## Work to complete
Give only the number of lines in these records that include "Stud".
(Beginning of Supplied information)
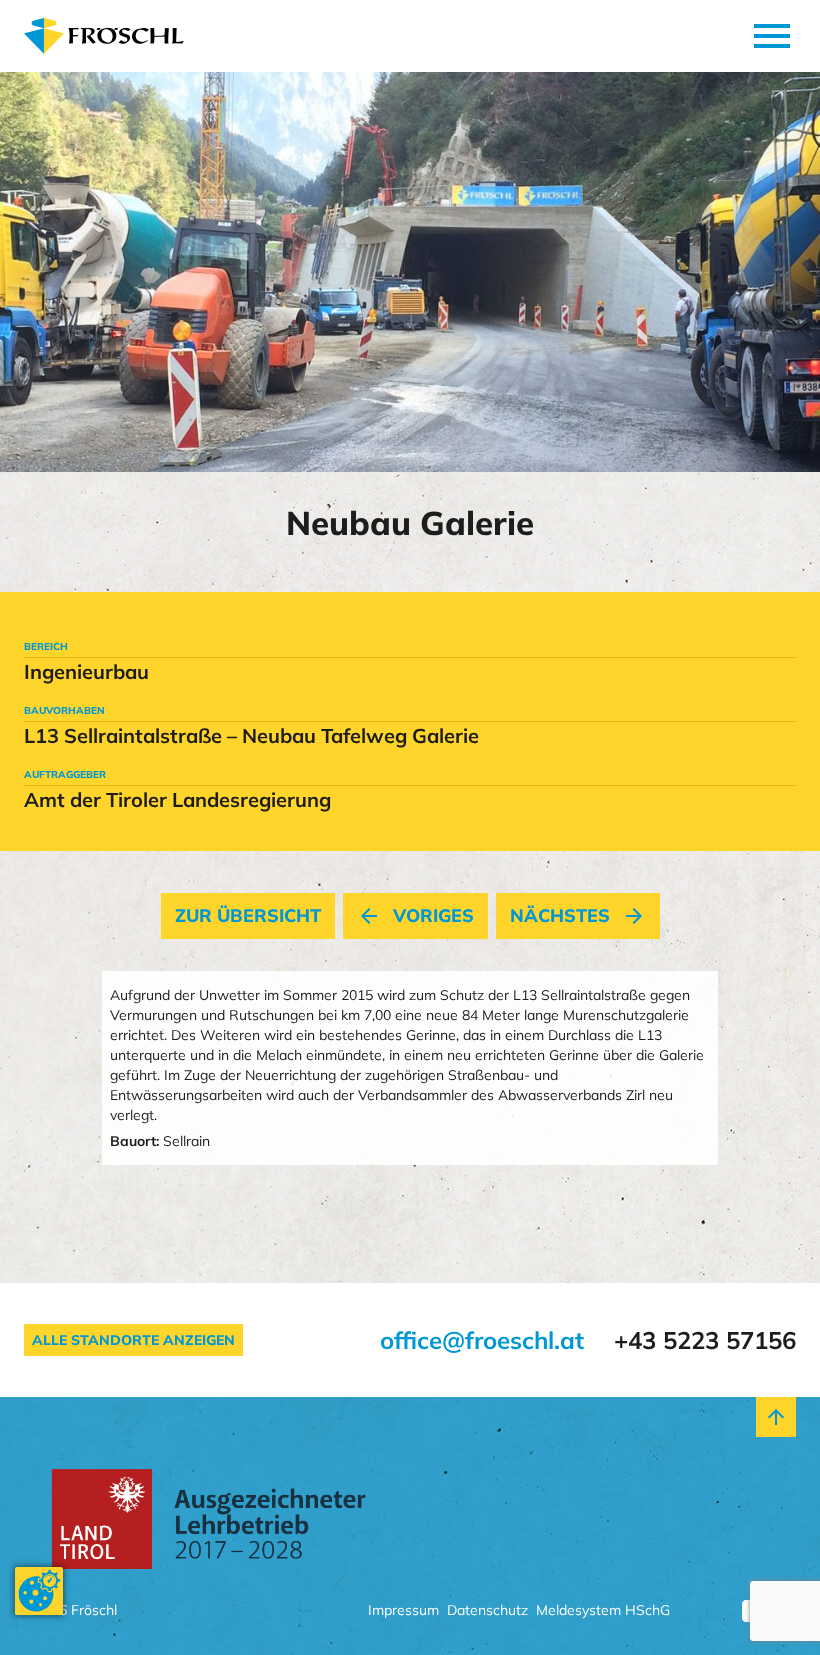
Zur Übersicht (248, 916)
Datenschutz (487, 1611)
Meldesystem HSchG (603, 1611)
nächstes (578, 916)
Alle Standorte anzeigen (133, 1340)
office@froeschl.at (482, 1340)
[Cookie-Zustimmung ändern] (39, 1591)
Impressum (403, 1611)
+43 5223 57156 (705, 1340)
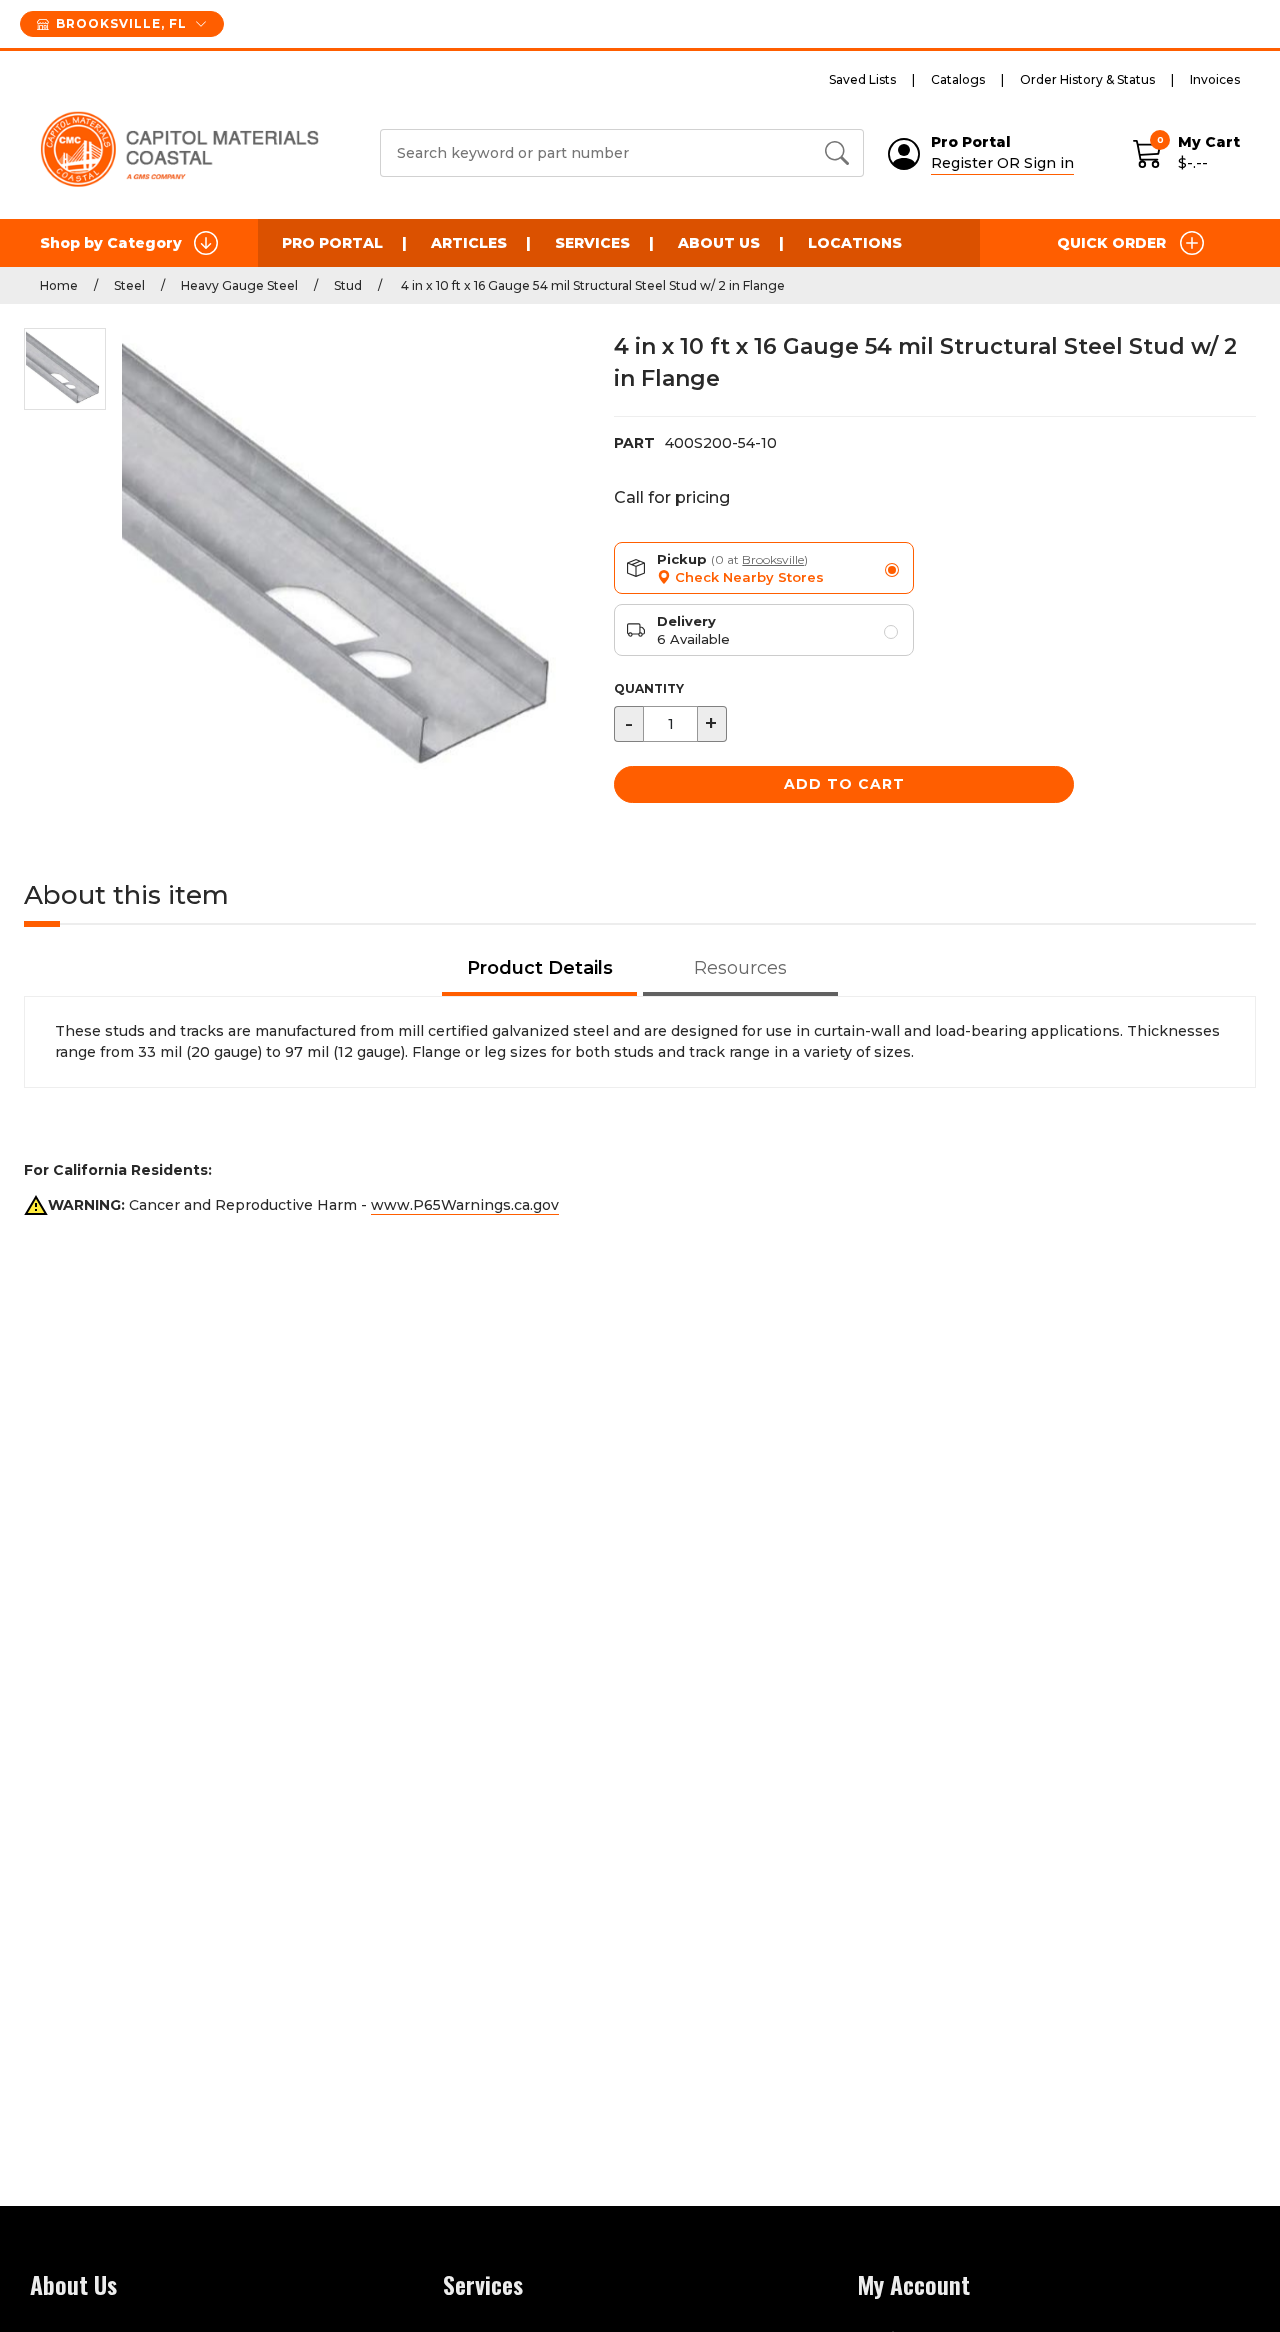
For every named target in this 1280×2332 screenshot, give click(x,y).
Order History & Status (1087, 79)
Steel (129, 285)
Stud (348, 285)
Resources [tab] (740, 968)
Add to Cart (844, 784)
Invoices (1215, 79)
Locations (855, 243)
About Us (719, 243)
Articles (469, 243)
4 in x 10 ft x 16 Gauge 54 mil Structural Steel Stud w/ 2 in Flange (591, 285)
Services (592, 243)
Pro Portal (332, 243)
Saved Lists (862, 79)
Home (59, 285)
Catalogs (958, 79)
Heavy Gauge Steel (239, 285)
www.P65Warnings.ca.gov (465, 1205)
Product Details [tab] (540, 968)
(End of Supplied information)
## Response below
2